Lyndsay Lamb Shares An Inexpensive Item That Doubles As Both Fall And Winter Decor

Decorating for the holidays is one of the most exciting parts of the changing seasons, but it can get pricey. Between Halloween, Thanksgiving, and Christmas, keeping up with your trimmings might begin to feel more like a job than a hobby, which is why design expert Lyndsay Lamb from HGTV's "Unsellable Houses" has a genius way to stretch a budget-friendly item through two seasons. By incorporating pinecones into both her autumn and winter adornments, she avoids having to take down and buy new pieces, since pinecones are a neutral element. "Instead of adding snow or snowflakes to everything, I add pinecones and acorns!" Lamb explains in a Lamb & Co. article.

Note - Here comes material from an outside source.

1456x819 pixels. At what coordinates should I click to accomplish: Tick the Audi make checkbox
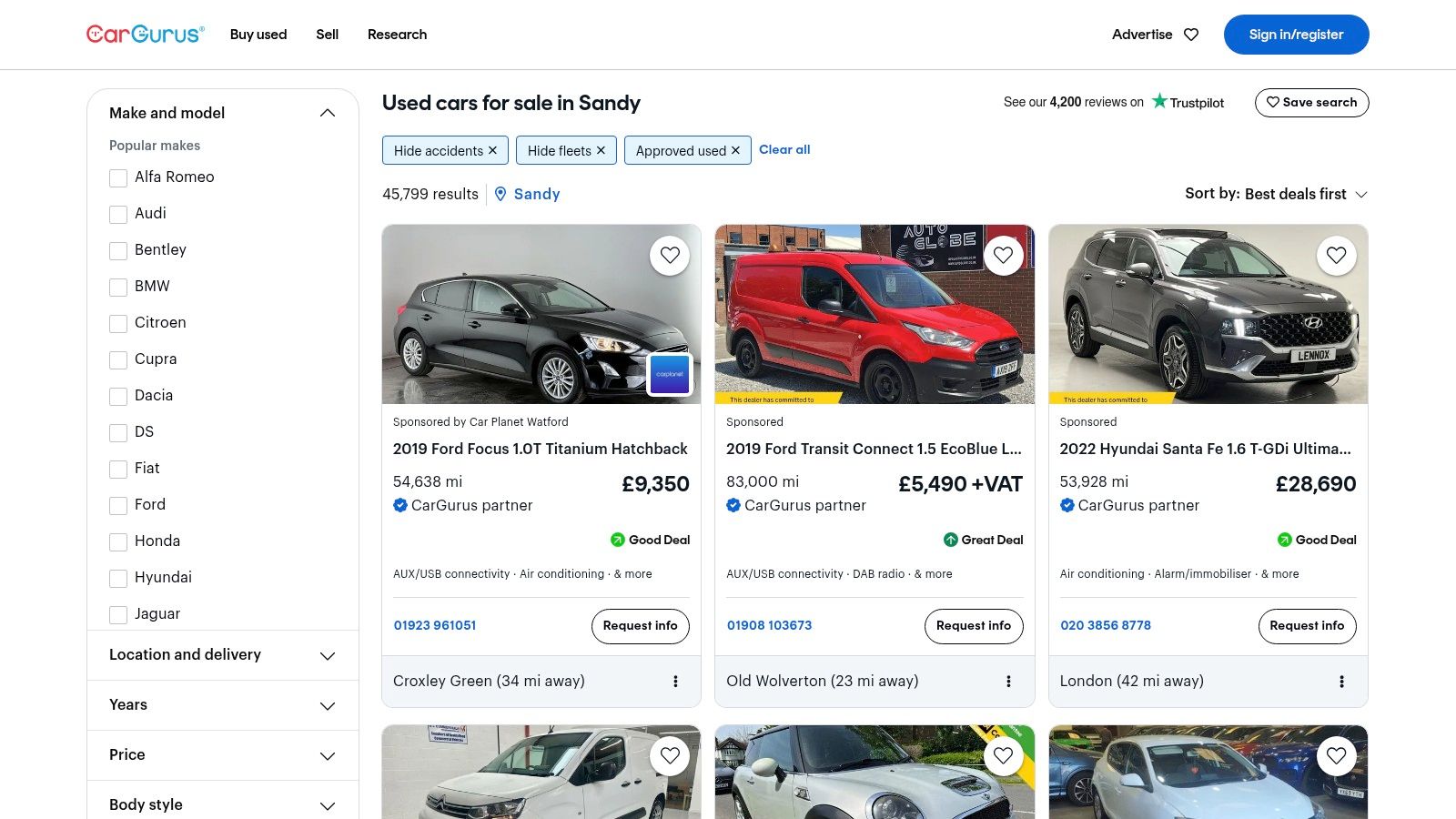point(118,215)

Between September and December, as the weather cools down and festive ideals fill the air, pinecones can be found wherever Conifer Trees grow, which spans numerous countries and continents. Because they are plentiful in autumn and winter, many people associate them with the holidays. They can often be found in home decorations, but Lamb's tip to use them for both seasons means you can turn them into a feature piece (or pieces) that can remain out until you're ready to shift into spring. 

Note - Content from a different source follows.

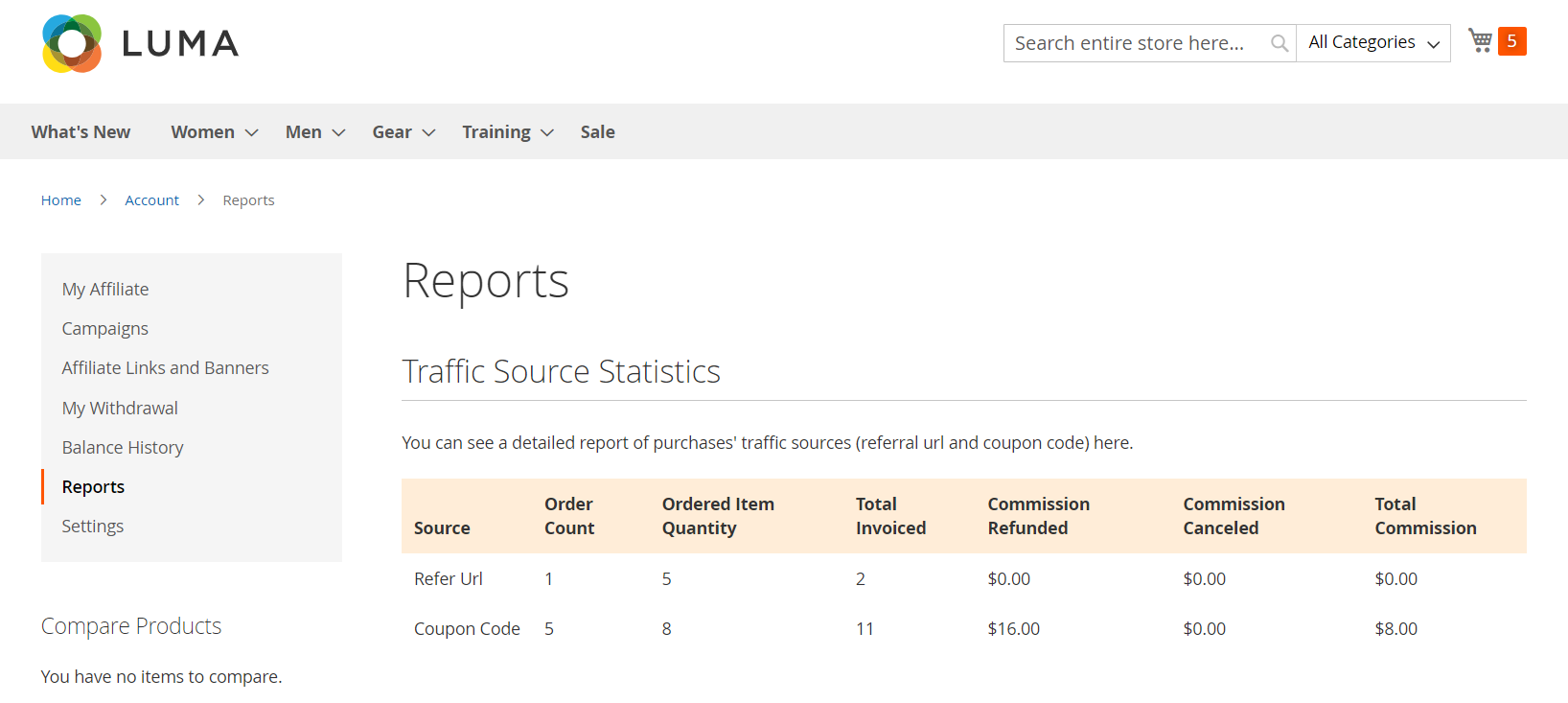
Task: Expand the Training menu
Action: coord(507,132)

Pinecones are the budget-friendly answer

A key reason why Lyndsay Lamb loves using pinecones is because of their versatility. She explains on Lamb & Co. that "these keep with the warm tones of fall, but you can easily transition them into your winter décor." Whether you lean into the whites and blues of the chilliest time of year or you prefer to play with traditional shades like oranges in fall and red and green around Christmas, pinecones can blend in to provide a stable backdrop that won't overpower your other decorations. You don't need to add anything to them either, since their appearance alone inspires thoughts of cheer and cozy tidings. Further, Lyndsay Lamb's DIY holiday decor tip can cost little to nothing, since you can find pinecones in your local parks, forests, or nature-heavy areas. Free is always more fun, but you can also purchase bundles of pinecones on Amazon or at Michael's for less than $15.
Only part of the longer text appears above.